- VORLIEGENDER TEXT -
⟨

Dienstwagen-Privilegien und die damit verknüpften Steuervorteile führen zu einer ökologischen Schieflage, so eine Analyse von Öko-Institut und Agora Verkehrswende. Sie fordern mehr Anreize, um CO2 einzusparen.
Wasser predigen, aber Diesel saufen, formulierte es das NDR-Satiremagazin „Extra 3“ in seiner Rubrik „Realer Irrsinn“. Die Aussage bezog sich auf Birgit Hesse, die frühere Bildungsministerin von Mecklenburg-Vorpommern. In dieser Funktion hatte sie die Freitags-Klimaschutz-Demos gelobt. Kaum wechselte sie dann das Amt und wurde zur Landtagspräsidentin in Schwerin, tauschte sie den alten Dienstwagen, einen Audi A8 TDI quattro, in ein neueres Modell dieses Typs in einer anderen Farbe. Sportliches Blau statt schwarzer Karosse, verteidigte sie ihren neuen Diesel mit 286 PS. Was man nicht sah, war der Schadstoffausstoß. Die längere L-Version liegt mit 159 Gramm CO2 pro Kilometer über dem EU-Grenzwert von 130 Gramm.

⟩

- GEZEIGTES MATERIAL -
⟨

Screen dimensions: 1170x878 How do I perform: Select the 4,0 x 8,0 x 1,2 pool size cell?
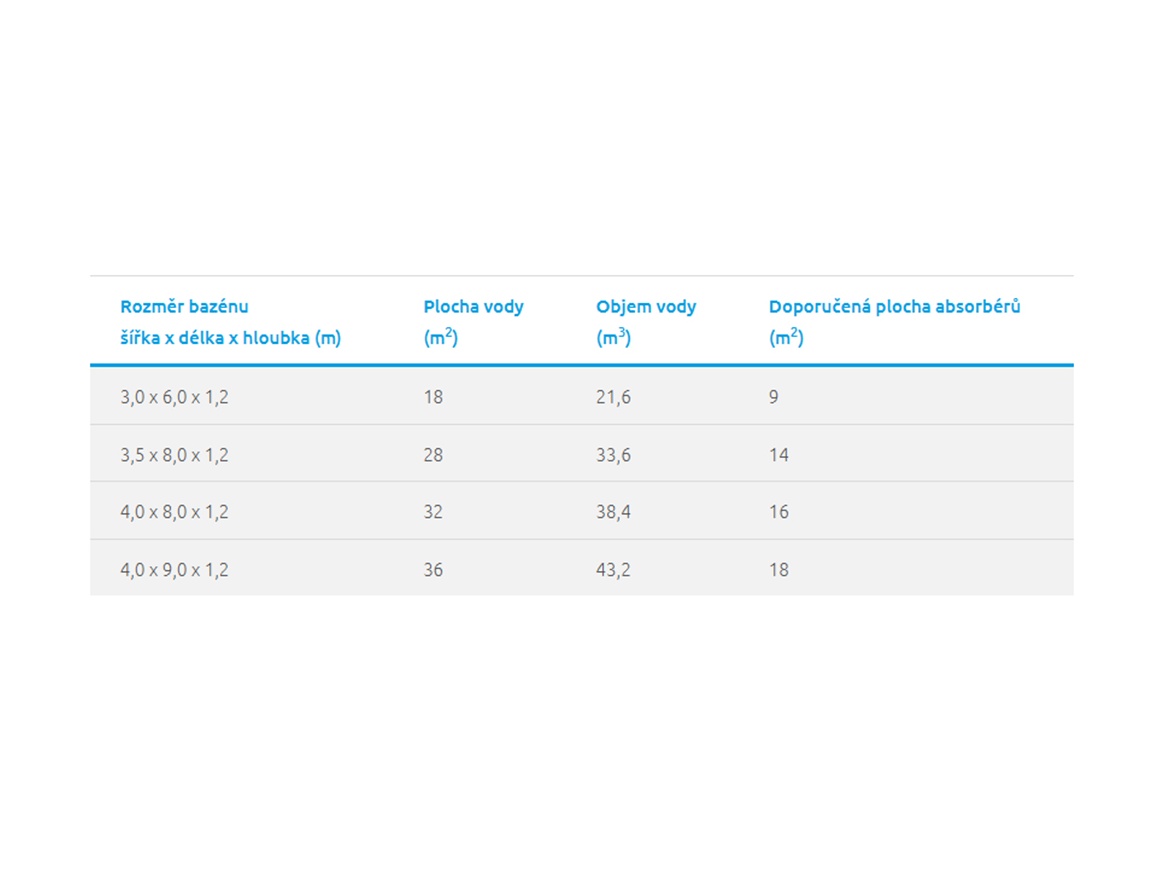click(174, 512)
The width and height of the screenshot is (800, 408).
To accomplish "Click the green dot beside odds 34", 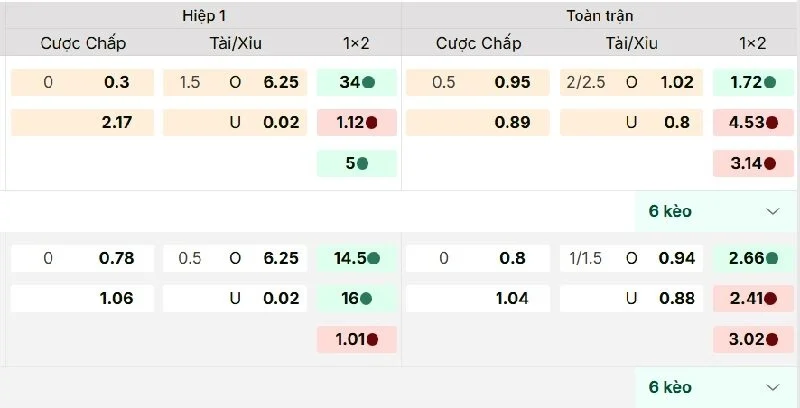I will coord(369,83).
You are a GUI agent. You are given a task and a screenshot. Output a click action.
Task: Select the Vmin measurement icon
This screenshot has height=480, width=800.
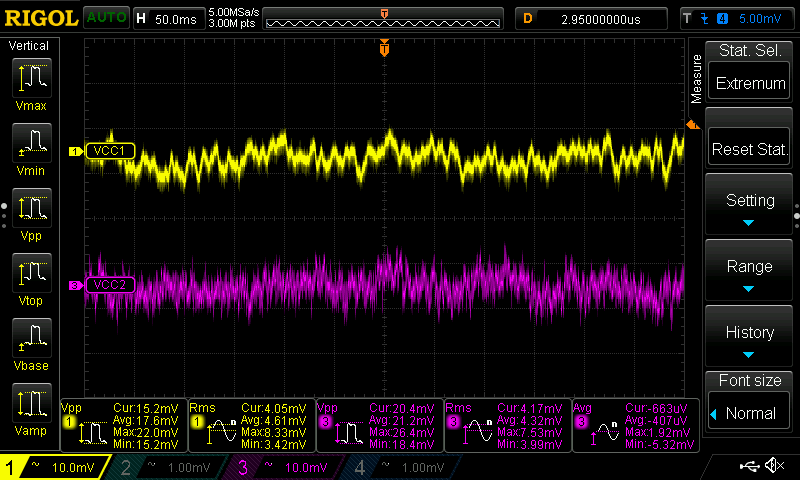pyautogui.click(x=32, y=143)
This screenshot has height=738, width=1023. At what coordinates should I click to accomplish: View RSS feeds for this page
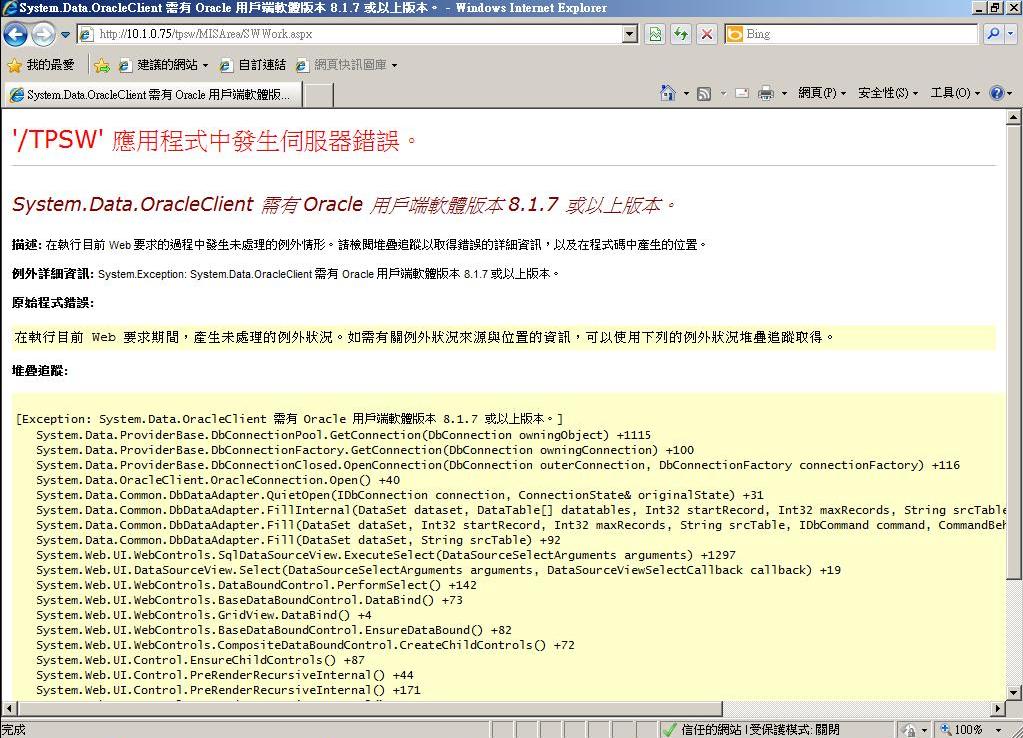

⟩

- AUFGABENSTELLUNG -
**1)** Welchen CO2-Ausstoß pro Kilometer nennt der Text über Dienstwagen für die längere L-Version?
**2)** Führe den Text über Dienstwagen nach seinem letzten Satz weiter.
Das Material stammt aus einer anderen Quelle.

- SCHRIFTLICHE ANTWORTEN -
**1)** 159 Gramm CO2 pro Kilometer.

**2)**
Passt nicht wirklich dazu, dass sie zuvor als Bildungsministerin mit den Freitags-Demos sympathisiert hat, indem auch sie „unsere sorglose Art zu leben, die die Jugendlichen aufschreien lässt“ verurteilte und Fernreisen zur Disposition stellte.
Dass die Dienstwagen von Spitzenpolitikern Klimakiller sind, vermeldete die Deutsche Umwelthilfe schon vor Jahren. Daran hat sich wohl nicht viel geändert. Und es sind beileibe nicht nur die dicken schwarzen – oder blauen – Fahrzeuge, die man aus den Fernsehnachrichten kennt. Viele dieser großen Limousinen gehören Unternehmen. Woran es liegt, dass gerade solche Wagen angeschafft werden? Es lohnt sich! Steuervorteile führen zu einer milliardenschweren sozialen und ökologischen Schieflage, fanden Öko-Institut und Agora Verkehrswende in ihrer aktuellen Studie mit dem Titel „Dienstwagen auf Abwegen“ heraus. Ziel dieser Analyse im Rahmen des vom Bundesumweltministerium geförderten Projekts Compan-e ist es, Wege zu einer elektrischen und nachhaltigen Unternehmensmobilität aufzuzeigen.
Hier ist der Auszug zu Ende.